Carlsen points out that today the U.S. government still supports right-wing governments in South America, and the sabotage of left-wing leaderships “in a more subtle manner.” For example, in 2017, the U.S. government endorsed the controversial reelection of Honduran president Juan Orlando Hernandez following a vote recount, even though his less conservative opponent was widely believed to have been elected by popular vote.

Lingering violence

The violence of the dictatorship remains embedded in Brazil today. 

“Even today, our police are militarized,” says Prado. “This violence has support from [segments of the] middle class who still accept torture as legitimate. As a result, torture continues to be carried out in the country’s police stations, as well as in attempts to restrain protests in the streets.”

Protesters gather in Rio de Janeiro following the murder of Marielle Franco. (AF Rodrigues)

The most frequent victims of Brazil’s military police are low-income black people. Police violence and torture in the country’s prisons remain rampant, according to Human Rights Watch, and beatings and sexualized violence are still common. The military police act with impunity: Between 2004 and 2015, military police were responsible for 8,466 deaths in Rio de Janeiro alone, according to a 2015 report from Amnesty International.

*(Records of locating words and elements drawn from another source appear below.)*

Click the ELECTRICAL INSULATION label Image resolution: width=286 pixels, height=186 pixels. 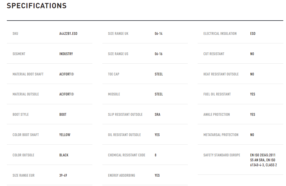220,34
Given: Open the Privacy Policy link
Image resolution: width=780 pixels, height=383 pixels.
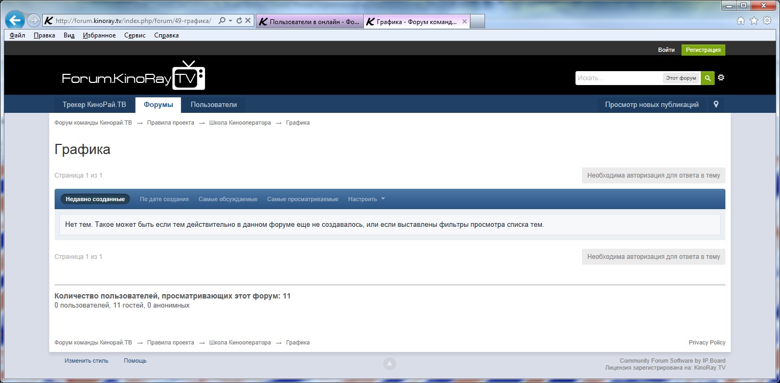Looking at the screenshot, I should coord(707,342).
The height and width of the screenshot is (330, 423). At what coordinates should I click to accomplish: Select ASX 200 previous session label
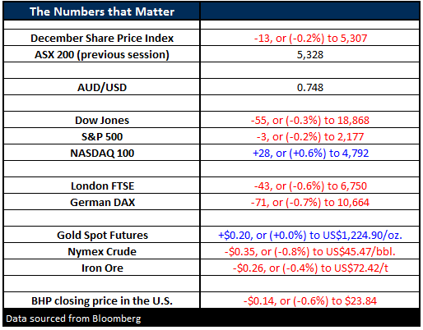pyautogui.click(x=102, y=54)
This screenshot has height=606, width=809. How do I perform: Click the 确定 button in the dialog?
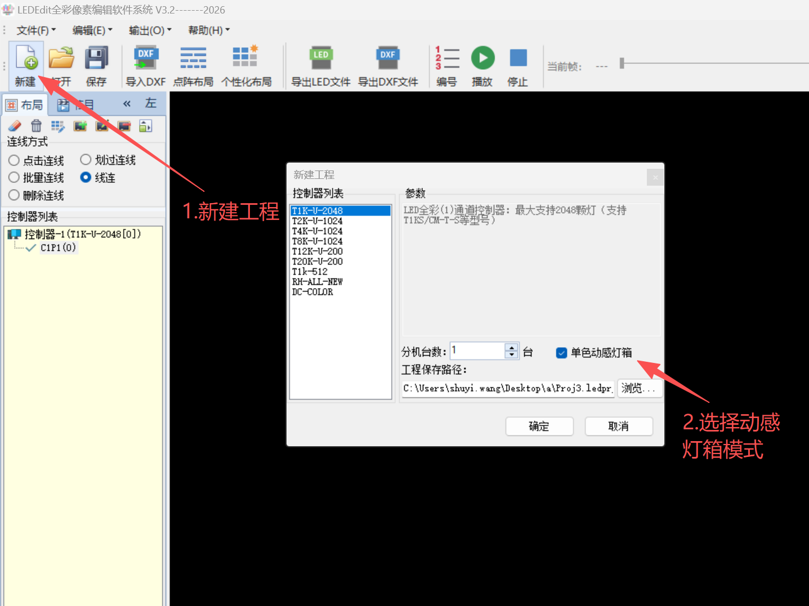tap(539, 426)
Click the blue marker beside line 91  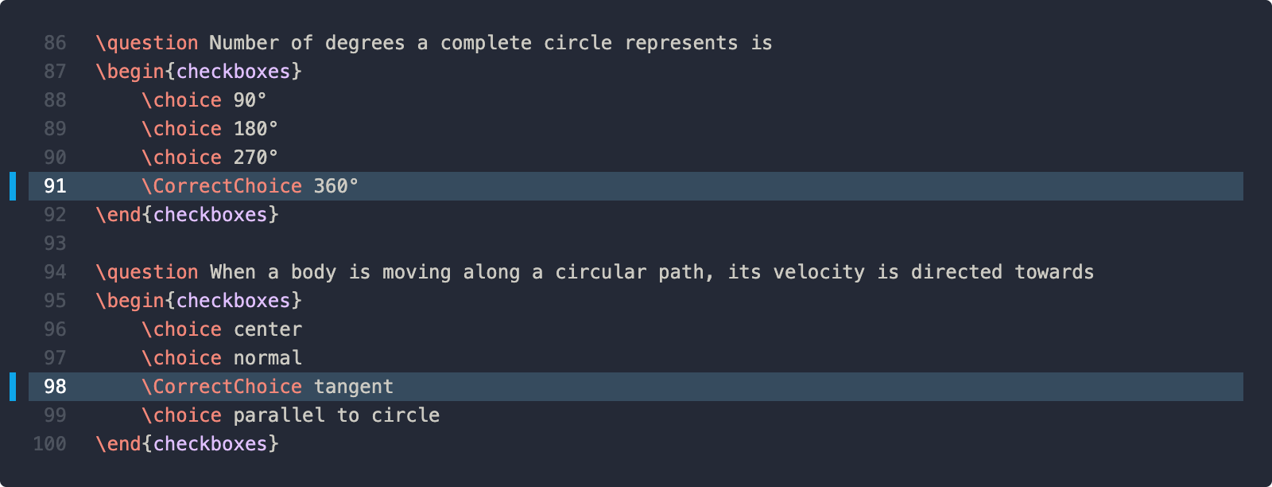pos(13,186)
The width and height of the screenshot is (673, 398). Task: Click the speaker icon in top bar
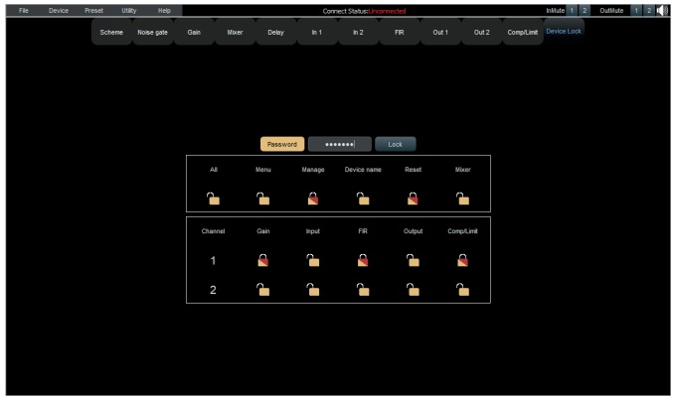(x=662, y=10)
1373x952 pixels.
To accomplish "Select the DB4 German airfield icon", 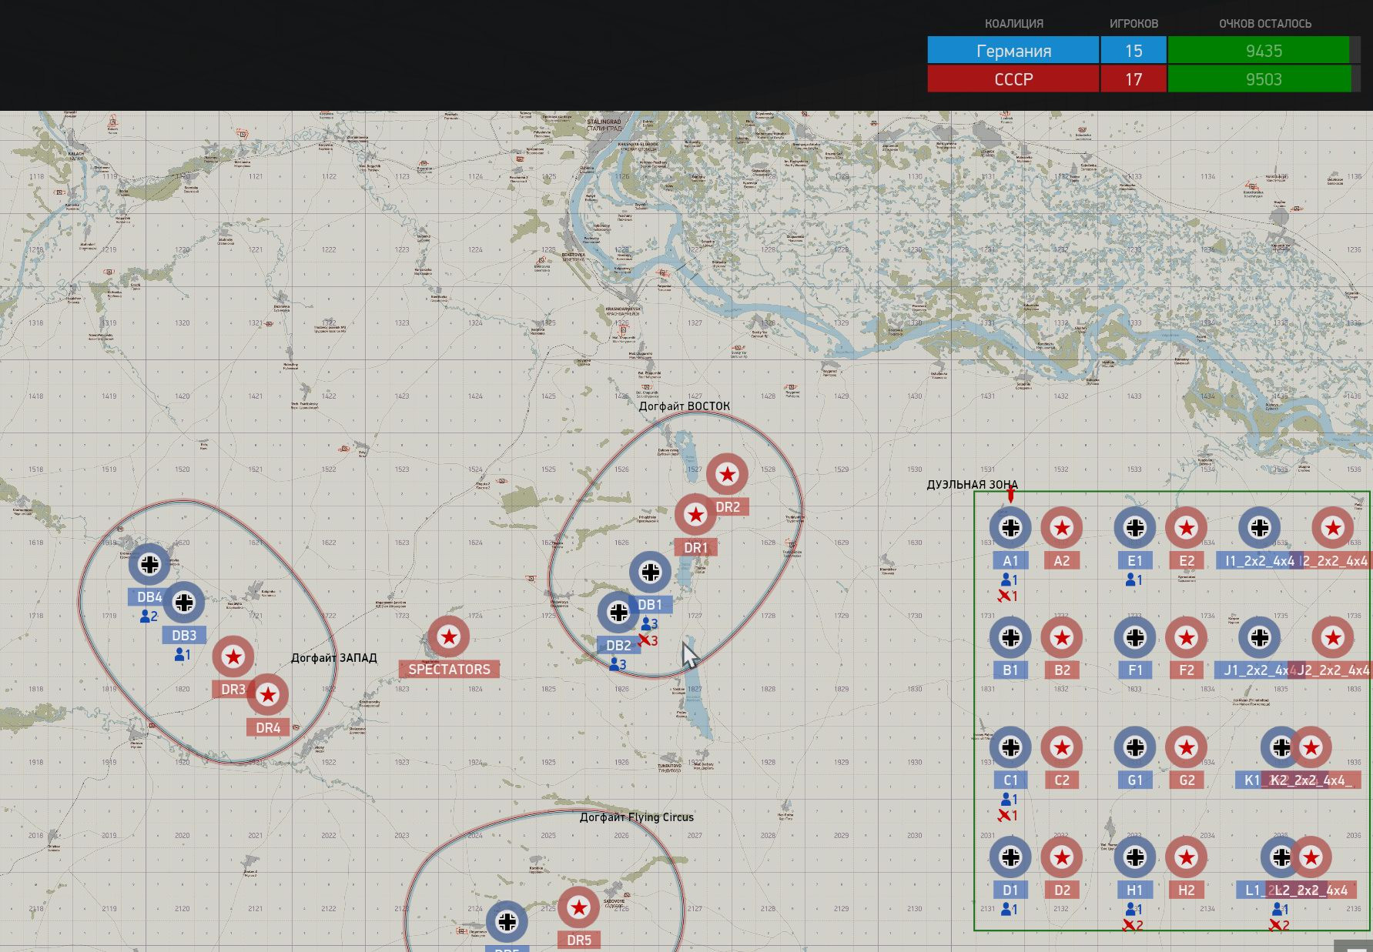I will pyautogui.click(x=149, y=564).
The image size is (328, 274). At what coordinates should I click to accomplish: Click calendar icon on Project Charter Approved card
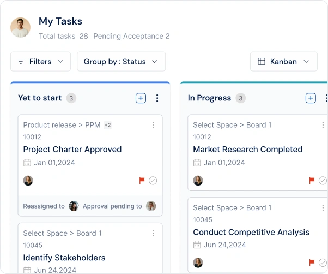(x=27, y=163)
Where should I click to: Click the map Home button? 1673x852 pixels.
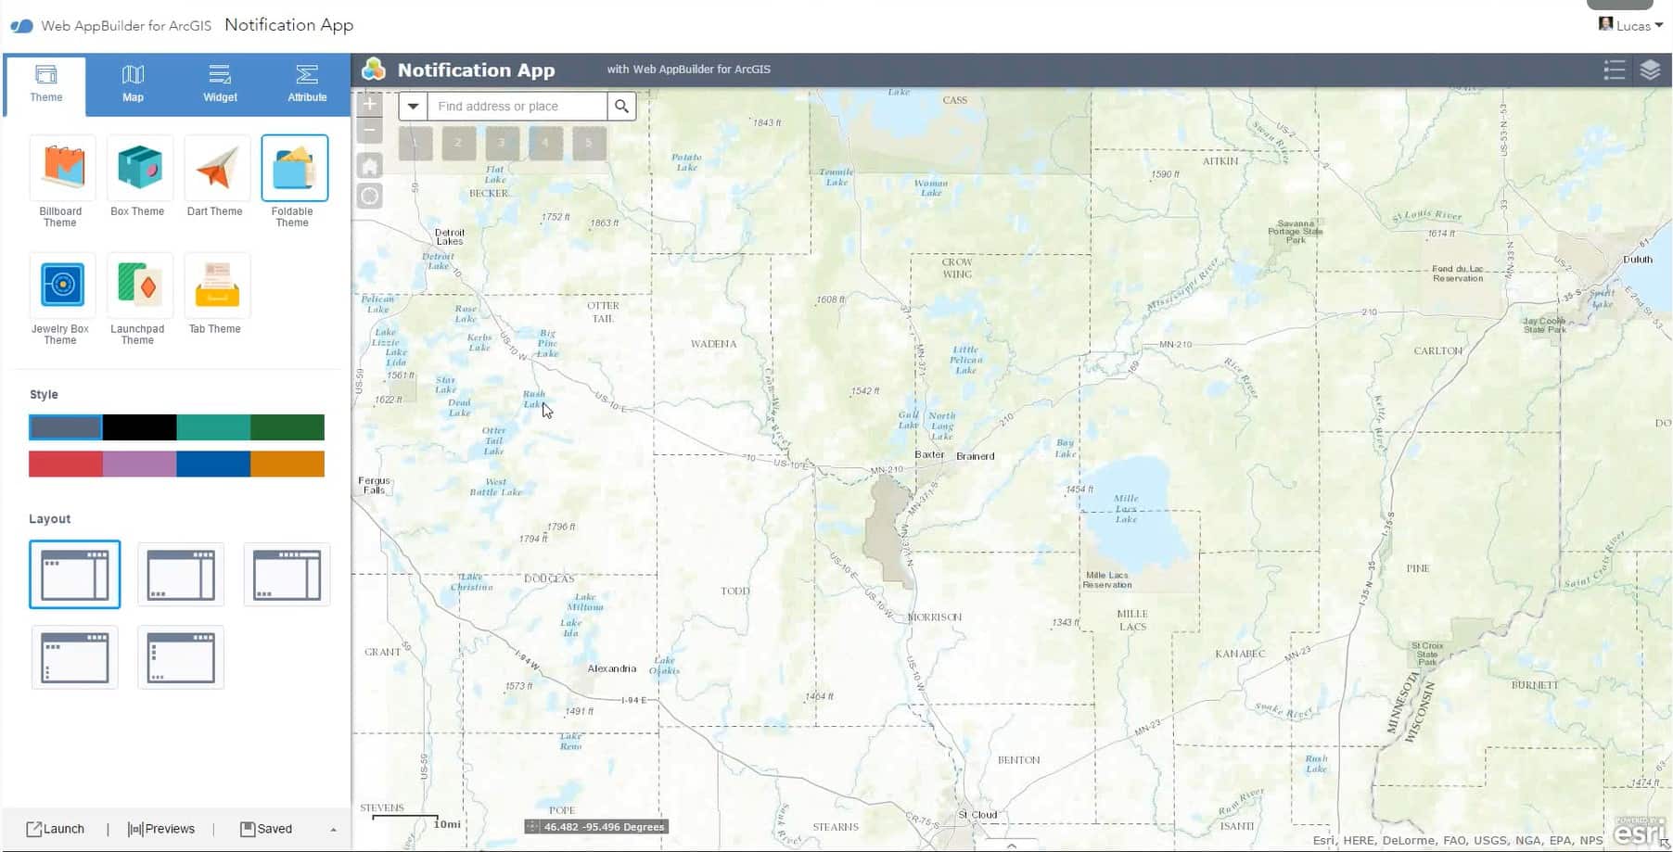coord(370,166)
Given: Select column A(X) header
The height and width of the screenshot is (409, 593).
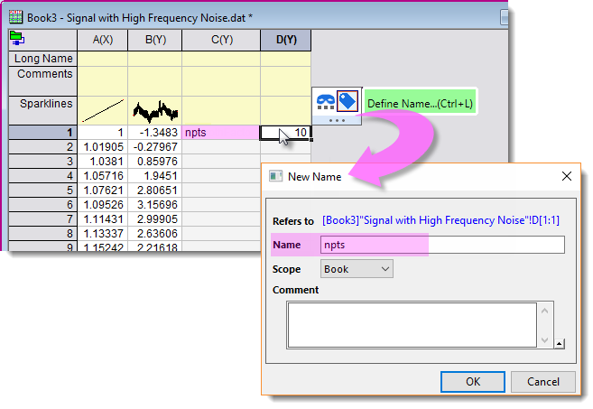Looking at the screenshot, I should [x=102, y=39].
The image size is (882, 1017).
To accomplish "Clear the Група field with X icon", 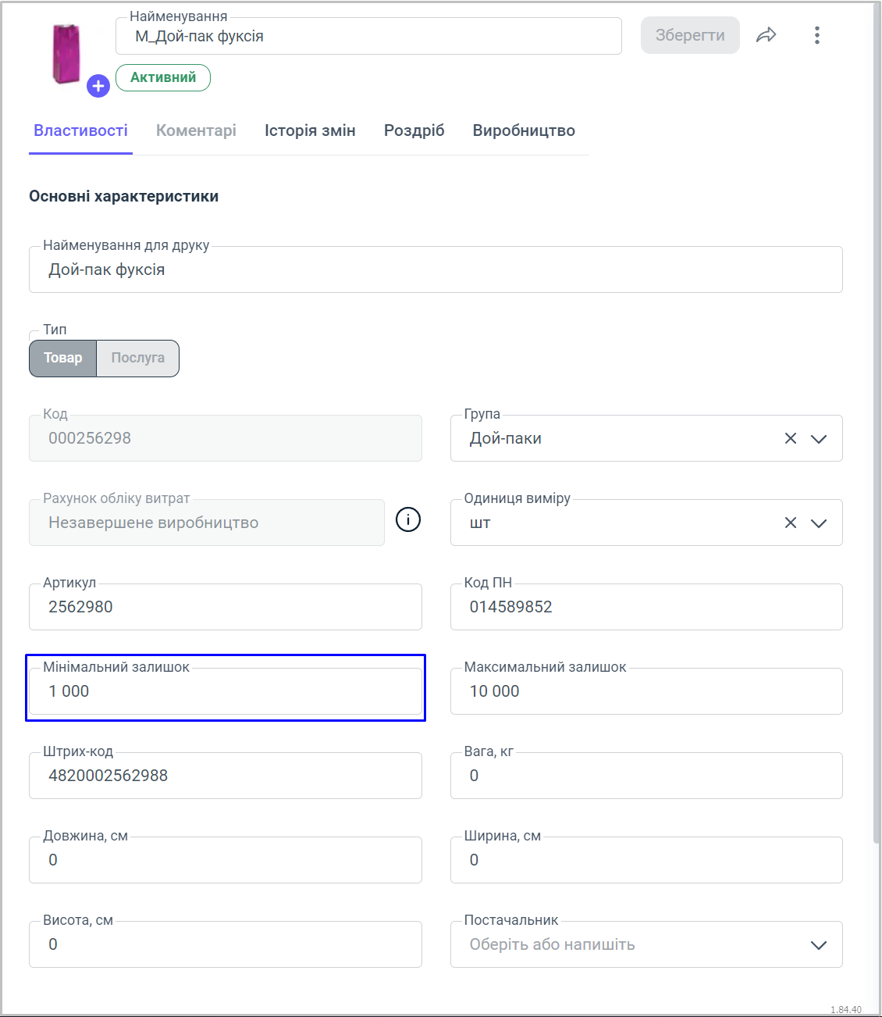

On March 14, Rio de Janeiro’s only black city councilmember Marielle Franco and her driver Anderson Gomes were executed in their car. Franco was known as a human rights advocate dedicated to ending the killing of poor and black Brazilians, while also advocating for reform of the Military Police of Rio de Janeiro State (PMERJ). Just days before her murder, she publicly called out the 41st battalion of the military police for “terrorizing and raping” residents of Acari, a favela in Rio de Janeiro. She was a vocal opponent of the Brazilian army’s federal intervention earlier this year into Rio de Janeiro’s public security, an attempt by President Michel Temer to control the escalating violence promulgated by drug wars. A decree signed by Temer in February permitted the military to intervene and take control of security in the state, in part by overseeing the police–a move some suggest was made by Temer to earn favor with voters frightened by the rise in violent crime. Franco had recently been appointed rapporteur of a watchdog commission assembled to oversee the military intervention.

On February 19, Army Commander General Eduardo Villas Bôas told news outlets that he needed to be able to give his soldiers “guarantees to act without the risk of a new Truth Commission,” referring to the commission that exposed the violence of Operation Condor and held some of its leaders accountable. Such statements, and the violence continually suffered mostly by poor citizens, sounded an alarm through the progressive sectors of Brazilian society, and serve as a reminder of how little has changed.


EDITOR'S NOTE: Paragraph 14 has been updated to reflect the full title and name of Débora Figueiredo Mendonça do Prado.